[Work to be completed]:
How many lines of the listing contain the word "value", with case counting? Reply with the number only.
------------------------------------------------------------
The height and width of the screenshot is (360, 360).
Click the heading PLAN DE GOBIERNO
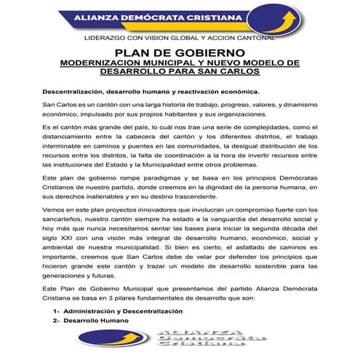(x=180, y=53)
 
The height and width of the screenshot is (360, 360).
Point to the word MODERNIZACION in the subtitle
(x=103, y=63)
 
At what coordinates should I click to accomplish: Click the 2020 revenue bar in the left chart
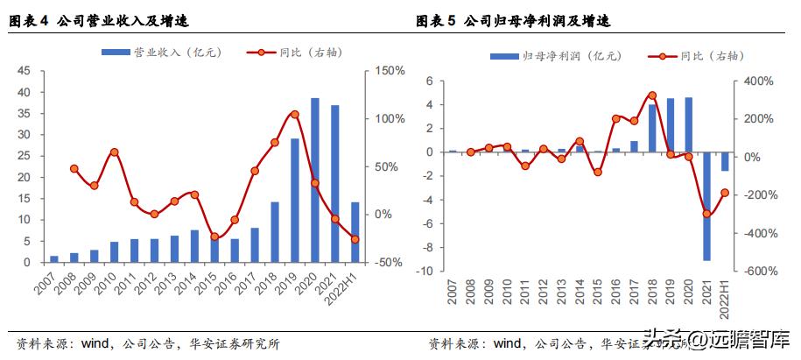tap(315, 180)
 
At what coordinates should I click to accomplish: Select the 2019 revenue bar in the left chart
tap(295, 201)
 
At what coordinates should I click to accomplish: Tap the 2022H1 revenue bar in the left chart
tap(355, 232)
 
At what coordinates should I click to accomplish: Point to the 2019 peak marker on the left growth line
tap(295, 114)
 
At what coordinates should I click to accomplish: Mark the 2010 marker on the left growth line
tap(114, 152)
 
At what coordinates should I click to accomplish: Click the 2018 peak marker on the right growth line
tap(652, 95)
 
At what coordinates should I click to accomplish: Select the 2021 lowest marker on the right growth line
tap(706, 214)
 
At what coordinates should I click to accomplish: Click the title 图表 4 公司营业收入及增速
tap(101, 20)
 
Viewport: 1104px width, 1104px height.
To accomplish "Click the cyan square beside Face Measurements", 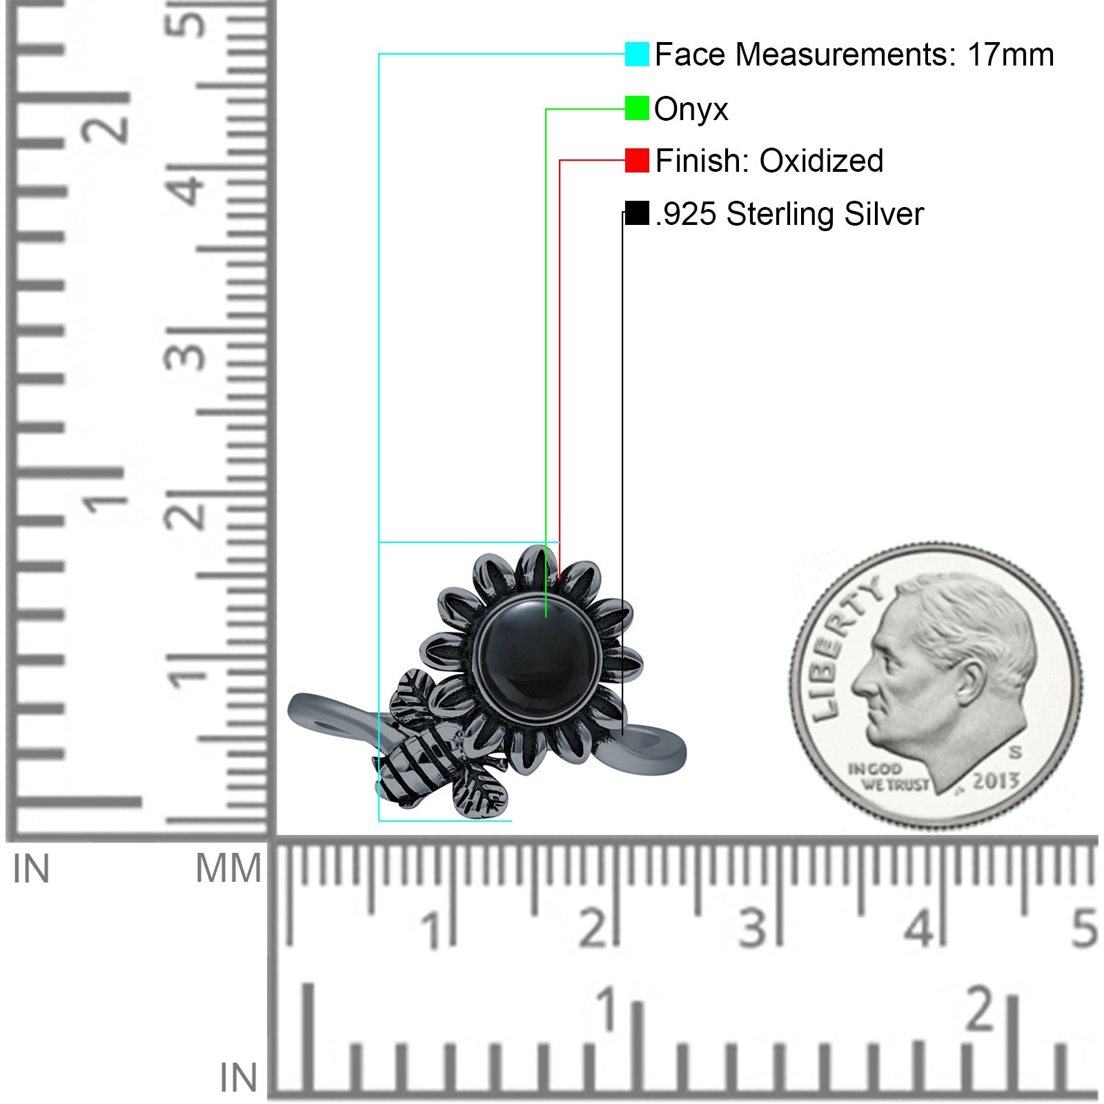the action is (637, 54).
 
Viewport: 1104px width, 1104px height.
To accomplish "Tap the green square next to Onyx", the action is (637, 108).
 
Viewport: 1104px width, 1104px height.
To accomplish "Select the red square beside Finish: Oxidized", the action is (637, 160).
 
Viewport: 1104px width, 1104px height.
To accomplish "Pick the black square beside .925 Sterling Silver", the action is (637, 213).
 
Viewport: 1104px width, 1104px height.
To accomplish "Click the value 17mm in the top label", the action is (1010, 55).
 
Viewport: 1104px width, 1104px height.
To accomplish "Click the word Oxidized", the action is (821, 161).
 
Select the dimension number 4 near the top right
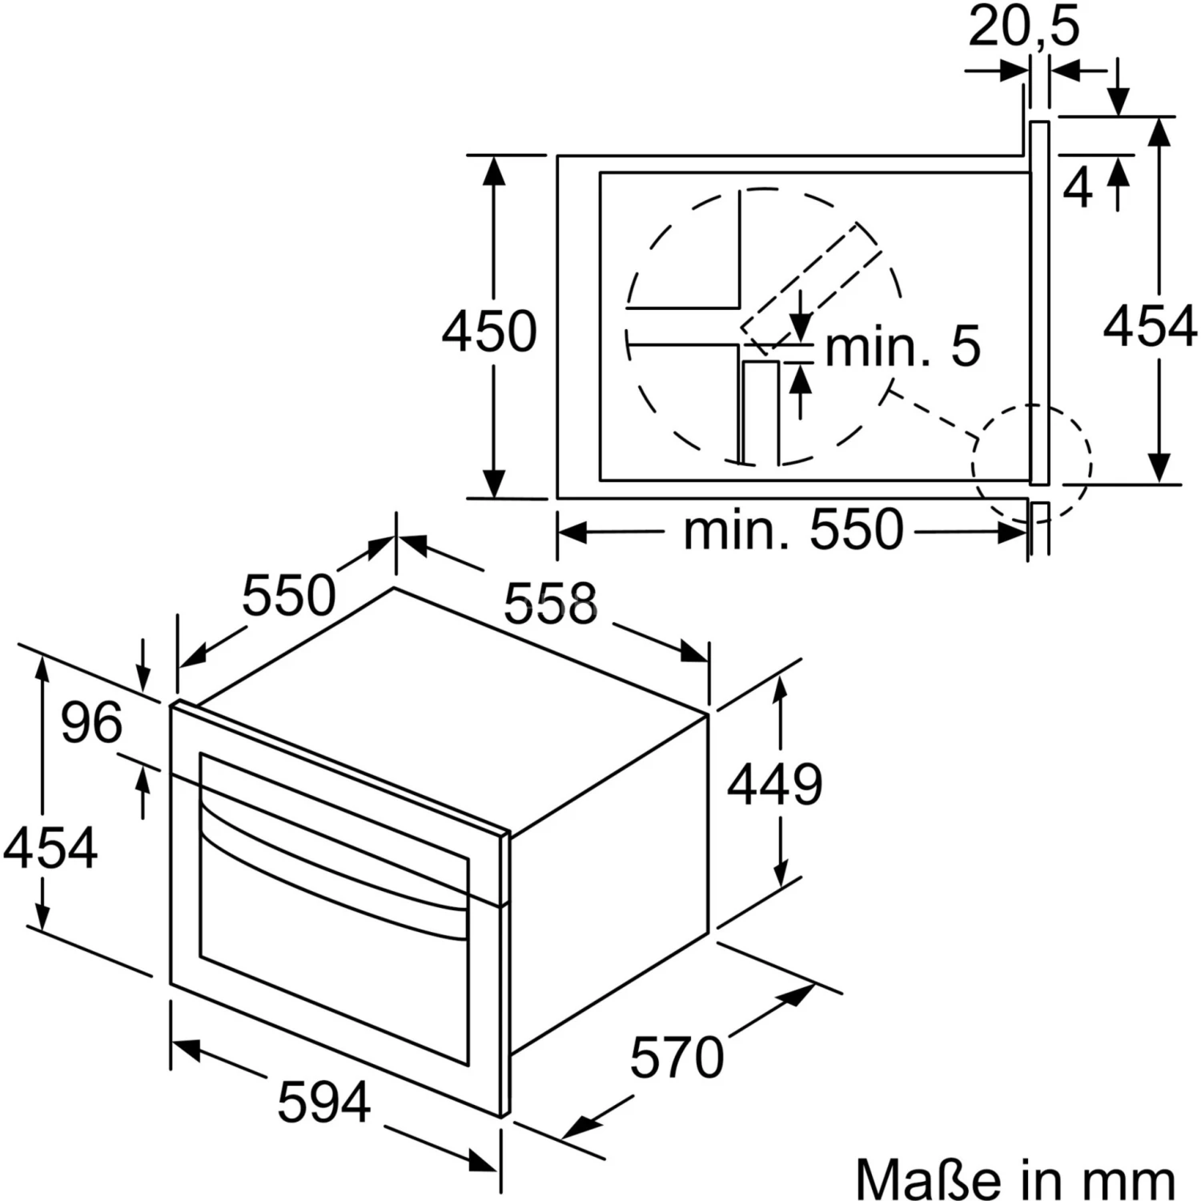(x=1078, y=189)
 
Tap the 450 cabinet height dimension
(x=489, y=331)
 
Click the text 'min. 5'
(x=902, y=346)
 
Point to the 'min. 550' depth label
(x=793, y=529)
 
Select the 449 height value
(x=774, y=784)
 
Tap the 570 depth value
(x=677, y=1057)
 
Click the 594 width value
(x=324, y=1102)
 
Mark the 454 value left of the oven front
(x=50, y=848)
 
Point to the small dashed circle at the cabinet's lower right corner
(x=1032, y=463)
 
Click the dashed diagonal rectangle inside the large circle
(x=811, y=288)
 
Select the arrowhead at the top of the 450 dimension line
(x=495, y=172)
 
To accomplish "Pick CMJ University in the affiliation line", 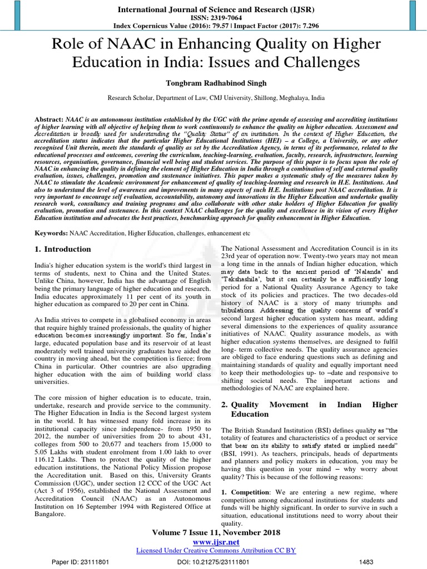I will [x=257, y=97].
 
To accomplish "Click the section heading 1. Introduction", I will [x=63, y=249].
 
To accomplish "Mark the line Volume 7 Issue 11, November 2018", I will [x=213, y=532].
------------------------------------------------------------
[Exercise solution]:
5